§ What is expected:
Copy out, word for word, the records from the first line through the line containing "The height and width of the screenshot is (1000, 750).", including that final line.

Dataset entries:
================

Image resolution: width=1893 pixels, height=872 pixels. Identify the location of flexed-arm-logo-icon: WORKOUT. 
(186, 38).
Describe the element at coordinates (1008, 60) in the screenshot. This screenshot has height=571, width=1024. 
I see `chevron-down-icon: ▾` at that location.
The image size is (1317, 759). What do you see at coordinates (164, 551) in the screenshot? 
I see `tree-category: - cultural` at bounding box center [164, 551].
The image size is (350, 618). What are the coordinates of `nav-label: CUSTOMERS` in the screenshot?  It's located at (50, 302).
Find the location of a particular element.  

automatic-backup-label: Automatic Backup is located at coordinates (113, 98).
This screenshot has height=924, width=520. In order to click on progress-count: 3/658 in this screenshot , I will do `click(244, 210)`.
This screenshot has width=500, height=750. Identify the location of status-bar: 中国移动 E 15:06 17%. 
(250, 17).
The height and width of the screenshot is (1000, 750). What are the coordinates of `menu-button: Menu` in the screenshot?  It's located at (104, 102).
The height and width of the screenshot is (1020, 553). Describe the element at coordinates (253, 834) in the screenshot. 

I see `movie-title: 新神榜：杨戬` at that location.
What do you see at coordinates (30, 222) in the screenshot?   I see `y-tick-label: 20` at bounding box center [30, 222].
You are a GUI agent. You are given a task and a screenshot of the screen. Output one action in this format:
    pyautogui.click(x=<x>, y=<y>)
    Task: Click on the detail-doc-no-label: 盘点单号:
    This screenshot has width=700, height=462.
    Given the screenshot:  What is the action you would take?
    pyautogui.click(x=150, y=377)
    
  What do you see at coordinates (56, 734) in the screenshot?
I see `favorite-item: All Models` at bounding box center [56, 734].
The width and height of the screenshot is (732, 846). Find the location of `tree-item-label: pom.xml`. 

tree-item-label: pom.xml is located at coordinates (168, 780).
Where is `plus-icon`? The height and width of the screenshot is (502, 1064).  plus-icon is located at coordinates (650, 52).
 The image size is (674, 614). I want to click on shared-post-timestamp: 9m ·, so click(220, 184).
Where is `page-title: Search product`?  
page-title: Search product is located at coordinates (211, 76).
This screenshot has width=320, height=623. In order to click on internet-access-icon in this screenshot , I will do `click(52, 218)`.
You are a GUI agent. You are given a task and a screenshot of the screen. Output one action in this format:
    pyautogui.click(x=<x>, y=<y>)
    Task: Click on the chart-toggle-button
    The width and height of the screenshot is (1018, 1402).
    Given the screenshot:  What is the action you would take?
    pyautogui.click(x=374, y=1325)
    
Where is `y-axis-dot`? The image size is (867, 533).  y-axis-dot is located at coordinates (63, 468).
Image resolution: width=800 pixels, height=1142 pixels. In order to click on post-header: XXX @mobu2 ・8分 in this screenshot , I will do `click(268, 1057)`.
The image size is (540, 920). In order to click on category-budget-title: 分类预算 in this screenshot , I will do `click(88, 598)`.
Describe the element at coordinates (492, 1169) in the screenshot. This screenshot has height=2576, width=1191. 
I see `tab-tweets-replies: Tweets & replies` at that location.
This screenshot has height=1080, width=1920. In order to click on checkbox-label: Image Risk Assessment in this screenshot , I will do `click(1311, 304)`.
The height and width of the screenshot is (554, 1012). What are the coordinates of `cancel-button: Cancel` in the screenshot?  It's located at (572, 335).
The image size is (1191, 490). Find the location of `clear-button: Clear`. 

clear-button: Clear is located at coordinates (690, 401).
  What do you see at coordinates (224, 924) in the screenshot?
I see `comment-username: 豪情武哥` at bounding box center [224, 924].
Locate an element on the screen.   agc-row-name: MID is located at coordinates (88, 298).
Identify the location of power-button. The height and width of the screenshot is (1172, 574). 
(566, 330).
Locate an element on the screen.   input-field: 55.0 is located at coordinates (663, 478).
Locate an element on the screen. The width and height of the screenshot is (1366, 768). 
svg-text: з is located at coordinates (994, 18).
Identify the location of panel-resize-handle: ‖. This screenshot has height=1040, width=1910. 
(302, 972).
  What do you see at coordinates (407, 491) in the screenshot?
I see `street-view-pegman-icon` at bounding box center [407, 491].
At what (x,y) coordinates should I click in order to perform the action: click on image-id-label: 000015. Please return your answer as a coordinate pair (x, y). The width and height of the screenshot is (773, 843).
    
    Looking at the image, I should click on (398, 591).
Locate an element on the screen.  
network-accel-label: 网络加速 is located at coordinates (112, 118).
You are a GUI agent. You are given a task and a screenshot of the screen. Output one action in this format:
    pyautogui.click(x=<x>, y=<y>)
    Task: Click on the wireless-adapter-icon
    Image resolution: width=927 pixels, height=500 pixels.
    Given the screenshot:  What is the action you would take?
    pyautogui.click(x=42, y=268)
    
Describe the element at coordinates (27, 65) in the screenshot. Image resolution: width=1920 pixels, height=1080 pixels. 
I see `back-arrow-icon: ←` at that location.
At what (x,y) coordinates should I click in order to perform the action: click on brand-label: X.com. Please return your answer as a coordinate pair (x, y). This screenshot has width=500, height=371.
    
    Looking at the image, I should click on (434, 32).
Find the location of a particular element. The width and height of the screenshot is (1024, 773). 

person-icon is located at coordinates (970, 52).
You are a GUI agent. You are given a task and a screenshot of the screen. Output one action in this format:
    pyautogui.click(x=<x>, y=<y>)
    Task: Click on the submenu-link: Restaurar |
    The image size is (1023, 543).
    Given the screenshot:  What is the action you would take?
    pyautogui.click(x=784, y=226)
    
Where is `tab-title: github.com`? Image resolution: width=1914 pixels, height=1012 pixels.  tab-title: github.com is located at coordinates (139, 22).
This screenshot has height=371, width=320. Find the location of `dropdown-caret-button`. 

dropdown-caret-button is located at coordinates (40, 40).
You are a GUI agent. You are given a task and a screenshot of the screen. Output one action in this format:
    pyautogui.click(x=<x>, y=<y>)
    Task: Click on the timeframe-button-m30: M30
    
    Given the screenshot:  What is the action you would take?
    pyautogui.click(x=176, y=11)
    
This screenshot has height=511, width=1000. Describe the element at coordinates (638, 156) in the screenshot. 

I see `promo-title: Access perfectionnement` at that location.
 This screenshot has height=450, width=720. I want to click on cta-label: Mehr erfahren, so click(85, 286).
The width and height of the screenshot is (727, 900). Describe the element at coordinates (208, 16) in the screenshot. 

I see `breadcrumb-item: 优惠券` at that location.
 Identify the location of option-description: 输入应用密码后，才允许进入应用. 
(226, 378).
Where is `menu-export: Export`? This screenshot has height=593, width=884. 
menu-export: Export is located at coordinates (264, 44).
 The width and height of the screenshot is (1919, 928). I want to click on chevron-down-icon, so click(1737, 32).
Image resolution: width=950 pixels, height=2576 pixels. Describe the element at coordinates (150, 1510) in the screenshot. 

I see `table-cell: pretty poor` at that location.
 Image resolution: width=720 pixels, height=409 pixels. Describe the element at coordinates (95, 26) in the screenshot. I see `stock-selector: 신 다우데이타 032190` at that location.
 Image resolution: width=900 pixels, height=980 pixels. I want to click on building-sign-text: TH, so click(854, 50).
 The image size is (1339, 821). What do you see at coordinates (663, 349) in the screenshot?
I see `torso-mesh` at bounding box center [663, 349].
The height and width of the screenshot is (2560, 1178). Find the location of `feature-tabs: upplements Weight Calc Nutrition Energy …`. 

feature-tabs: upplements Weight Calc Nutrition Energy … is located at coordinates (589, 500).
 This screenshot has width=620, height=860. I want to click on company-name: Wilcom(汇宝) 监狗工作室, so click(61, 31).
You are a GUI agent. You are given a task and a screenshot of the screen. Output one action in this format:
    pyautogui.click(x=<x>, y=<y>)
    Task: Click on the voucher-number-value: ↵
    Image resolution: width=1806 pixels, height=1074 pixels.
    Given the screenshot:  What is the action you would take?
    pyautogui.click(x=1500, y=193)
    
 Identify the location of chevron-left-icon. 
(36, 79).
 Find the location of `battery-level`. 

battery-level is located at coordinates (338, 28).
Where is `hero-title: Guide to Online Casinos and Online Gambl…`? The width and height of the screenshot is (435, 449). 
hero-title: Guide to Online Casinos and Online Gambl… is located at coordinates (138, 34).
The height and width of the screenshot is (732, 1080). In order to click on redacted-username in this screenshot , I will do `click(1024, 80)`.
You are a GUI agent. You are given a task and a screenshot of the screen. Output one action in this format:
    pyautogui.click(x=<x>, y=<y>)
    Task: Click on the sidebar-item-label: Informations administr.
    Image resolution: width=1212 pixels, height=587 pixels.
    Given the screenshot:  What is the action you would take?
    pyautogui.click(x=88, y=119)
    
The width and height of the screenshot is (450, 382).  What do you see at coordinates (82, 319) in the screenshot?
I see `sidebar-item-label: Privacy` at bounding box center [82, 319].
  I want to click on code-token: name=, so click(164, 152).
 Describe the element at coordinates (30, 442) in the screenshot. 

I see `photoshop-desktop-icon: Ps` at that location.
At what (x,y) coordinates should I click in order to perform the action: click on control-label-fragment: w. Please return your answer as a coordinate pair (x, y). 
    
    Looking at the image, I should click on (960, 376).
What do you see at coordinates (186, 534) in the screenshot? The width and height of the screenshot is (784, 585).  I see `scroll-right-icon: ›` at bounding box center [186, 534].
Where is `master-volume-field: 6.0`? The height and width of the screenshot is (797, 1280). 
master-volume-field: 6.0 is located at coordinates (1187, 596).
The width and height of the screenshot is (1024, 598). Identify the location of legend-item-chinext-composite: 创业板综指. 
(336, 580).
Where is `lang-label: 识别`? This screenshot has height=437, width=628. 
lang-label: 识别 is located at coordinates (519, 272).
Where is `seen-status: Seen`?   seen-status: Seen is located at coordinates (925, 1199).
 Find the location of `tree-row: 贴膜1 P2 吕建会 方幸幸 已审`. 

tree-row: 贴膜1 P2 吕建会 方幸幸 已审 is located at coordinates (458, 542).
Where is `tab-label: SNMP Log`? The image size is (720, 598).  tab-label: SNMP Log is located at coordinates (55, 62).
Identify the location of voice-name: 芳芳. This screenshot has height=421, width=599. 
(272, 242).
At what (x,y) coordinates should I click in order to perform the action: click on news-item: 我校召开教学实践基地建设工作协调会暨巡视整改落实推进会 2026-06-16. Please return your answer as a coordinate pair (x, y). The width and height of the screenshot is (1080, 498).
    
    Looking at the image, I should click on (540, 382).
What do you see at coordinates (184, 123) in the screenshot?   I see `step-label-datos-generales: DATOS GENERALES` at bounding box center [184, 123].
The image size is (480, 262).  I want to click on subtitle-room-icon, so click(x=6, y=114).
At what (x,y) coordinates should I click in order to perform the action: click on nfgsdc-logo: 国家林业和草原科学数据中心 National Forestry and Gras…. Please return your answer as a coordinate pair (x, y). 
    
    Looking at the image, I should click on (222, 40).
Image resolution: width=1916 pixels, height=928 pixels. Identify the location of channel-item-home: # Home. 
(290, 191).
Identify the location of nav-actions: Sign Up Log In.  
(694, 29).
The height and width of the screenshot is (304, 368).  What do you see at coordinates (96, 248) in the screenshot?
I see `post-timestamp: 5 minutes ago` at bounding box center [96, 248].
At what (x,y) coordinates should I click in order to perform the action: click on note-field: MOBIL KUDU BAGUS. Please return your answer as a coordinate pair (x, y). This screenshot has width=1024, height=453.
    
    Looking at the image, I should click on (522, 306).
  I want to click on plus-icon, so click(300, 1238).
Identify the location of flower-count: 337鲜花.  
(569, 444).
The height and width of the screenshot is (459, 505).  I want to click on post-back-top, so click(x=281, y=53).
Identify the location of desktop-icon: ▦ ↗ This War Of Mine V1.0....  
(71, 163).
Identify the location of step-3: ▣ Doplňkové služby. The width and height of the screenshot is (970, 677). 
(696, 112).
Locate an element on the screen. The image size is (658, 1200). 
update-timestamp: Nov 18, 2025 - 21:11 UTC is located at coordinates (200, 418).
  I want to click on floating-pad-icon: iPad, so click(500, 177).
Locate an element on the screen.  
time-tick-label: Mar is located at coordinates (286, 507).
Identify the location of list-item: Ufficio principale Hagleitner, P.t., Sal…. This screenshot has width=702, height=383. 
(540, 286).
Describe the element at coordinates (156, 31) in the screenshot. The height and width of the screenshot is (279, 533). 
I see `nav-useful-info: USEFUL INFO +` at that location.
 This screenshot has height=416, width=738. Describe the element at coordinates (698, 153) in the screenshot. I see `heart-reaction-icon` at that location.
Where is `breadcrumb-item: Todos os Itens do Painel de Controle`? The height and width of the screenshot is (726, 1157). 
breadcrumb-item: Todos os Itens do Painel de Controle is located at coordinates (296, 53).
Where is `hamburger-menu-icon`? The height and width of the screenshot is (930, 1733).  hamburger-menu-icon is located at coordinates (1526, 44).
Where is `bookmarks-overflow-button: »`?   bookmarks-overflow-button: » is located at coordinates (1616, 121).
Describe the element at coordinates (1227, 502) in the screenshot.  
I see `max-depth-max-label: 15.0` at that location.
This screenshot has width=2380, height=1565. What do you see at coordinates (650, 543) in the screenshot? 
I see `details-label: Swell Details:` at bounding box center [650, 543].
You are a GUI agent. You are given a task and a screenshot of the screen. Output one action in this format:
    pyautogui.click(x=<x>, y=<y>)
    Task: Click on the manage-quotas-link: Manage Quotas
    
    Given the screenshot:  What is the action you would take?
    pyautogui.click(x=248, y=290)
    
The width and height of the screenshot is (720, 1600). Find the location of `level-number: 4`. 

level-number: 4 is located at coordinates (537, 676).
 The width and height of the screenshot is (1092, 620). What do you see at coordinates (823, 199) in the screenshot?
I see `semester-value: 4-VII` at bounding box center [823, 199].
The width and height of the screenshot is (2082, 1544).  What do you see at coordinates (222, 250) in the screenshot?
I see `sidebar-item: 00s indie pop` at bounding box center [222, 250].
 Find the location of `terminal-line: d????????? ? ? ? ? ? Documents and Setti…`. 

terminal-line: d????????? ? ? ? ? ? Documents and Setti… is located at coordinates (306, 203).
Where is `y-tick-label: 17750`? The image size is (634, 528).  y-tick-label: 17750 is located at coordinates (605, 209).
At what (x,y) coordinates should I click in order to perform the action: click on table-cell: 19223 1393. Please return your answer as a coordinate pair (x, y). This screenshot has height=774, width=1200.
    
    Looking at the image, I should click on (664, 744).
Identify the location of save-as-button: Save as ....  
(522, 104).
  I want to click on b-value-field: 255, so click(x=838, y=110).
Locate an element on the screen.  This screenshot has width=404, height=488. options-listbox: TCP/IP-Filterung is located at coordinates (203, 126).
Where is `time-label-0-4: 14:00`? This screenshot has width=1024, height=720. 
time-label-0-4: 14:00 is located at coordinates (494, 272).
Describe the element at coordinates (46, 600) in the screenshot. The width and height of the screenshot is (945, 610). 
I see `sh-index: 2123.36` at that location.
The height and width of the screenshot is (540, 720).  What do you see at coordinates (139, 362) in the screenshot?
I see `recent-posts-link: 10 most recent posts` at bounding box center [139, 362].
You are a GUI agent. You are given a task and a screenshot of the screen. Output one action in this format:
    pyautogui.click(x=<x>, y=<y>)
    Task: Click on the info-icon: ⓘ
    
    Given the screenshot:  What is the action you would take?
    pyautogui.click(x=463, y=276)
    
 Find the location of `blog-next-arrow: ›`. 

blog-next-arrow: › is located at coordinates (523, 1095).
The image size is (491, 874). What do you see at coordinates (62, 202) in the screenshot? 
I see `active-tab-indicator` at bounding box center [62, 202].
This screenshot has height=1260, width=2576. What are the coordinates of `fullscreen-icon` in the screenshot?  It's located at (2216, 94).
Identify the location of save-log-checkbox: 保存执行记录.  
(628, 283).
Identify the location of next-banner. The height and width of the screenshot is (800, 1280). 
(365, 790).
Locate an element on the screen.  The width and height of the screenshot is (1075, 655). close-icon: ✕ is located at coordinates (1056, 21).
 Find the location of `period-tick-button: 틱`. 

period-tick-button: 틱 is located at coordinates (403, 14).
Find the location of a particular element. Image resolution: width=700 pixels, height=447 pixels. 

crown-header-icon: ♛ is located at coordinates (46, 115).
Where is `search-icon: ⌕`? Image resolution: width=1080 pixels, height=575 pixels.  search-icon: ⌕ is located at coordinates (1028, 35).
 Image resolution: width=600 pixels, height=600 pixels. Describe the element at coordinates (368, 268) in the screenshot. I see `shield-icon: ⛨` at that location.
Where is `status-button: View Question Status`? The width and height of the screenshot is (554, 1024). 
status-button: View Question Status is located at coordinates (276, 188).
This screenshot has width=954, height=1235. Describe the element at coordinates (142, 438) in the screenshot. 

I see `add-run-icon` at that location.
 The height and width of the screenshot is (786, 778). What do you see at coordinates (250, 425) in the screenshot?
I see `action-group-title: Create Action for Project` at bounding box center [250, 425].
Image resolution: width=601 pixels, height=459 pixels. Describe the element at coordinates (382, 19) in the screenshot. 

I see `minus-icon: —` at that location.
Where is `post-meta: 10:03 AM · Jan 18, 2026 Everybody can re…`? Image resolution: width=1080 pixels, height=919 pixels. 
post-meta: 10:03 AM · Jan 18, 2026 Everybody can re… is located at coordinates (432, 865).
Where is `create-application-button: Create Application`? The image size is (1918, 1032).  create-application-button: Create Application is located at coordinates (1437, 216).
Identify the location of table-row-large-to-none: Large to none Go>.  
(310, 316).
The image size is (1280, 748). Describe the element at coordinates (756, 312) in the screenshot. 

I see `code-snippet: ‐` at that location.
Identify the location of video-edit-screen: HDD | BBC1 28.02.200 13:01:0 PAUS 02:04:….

================

§ Exercise output:
Image resolution: width=1893 pixels, height=872 pixels. Identify the location of flexed-arm-logo-icon: WORKOUT. 
(186, 38).
Describe the element at coordinates (1008, 60) in the screenshot. This screenshot has height=571, width=1024. 
I see `chevron-down-icon: ▾` at that location.
The image size is (1317, 759). What do you see at coordinates (164, 551) in the screenshot? 
I see `tree-category: - cultural` at bounding box center [164, 551].
The image size is (350, 618). What are the coordinates of `nav-label: CUSTOMERS` in the screenshot?  It's located at (50, 302).
Find the location of a particular element.  

automatic-backup-label: Automatic Backup is located at coordinates (113, 98).
This screenshot has height=924, width=520. In order to click on progress-count: 3/658 in this screenshot , I will do `click(244, 210)`.
This screenshot has width=500, height=750. Identify the location of status-bar: 中国移动 E 15:06 17%. 
(250, 17).
The height and width of the screenshot is (1000, 750). What are the coordinates of `menu-button: Menu` in the screenshot?  It's located at (104, 102).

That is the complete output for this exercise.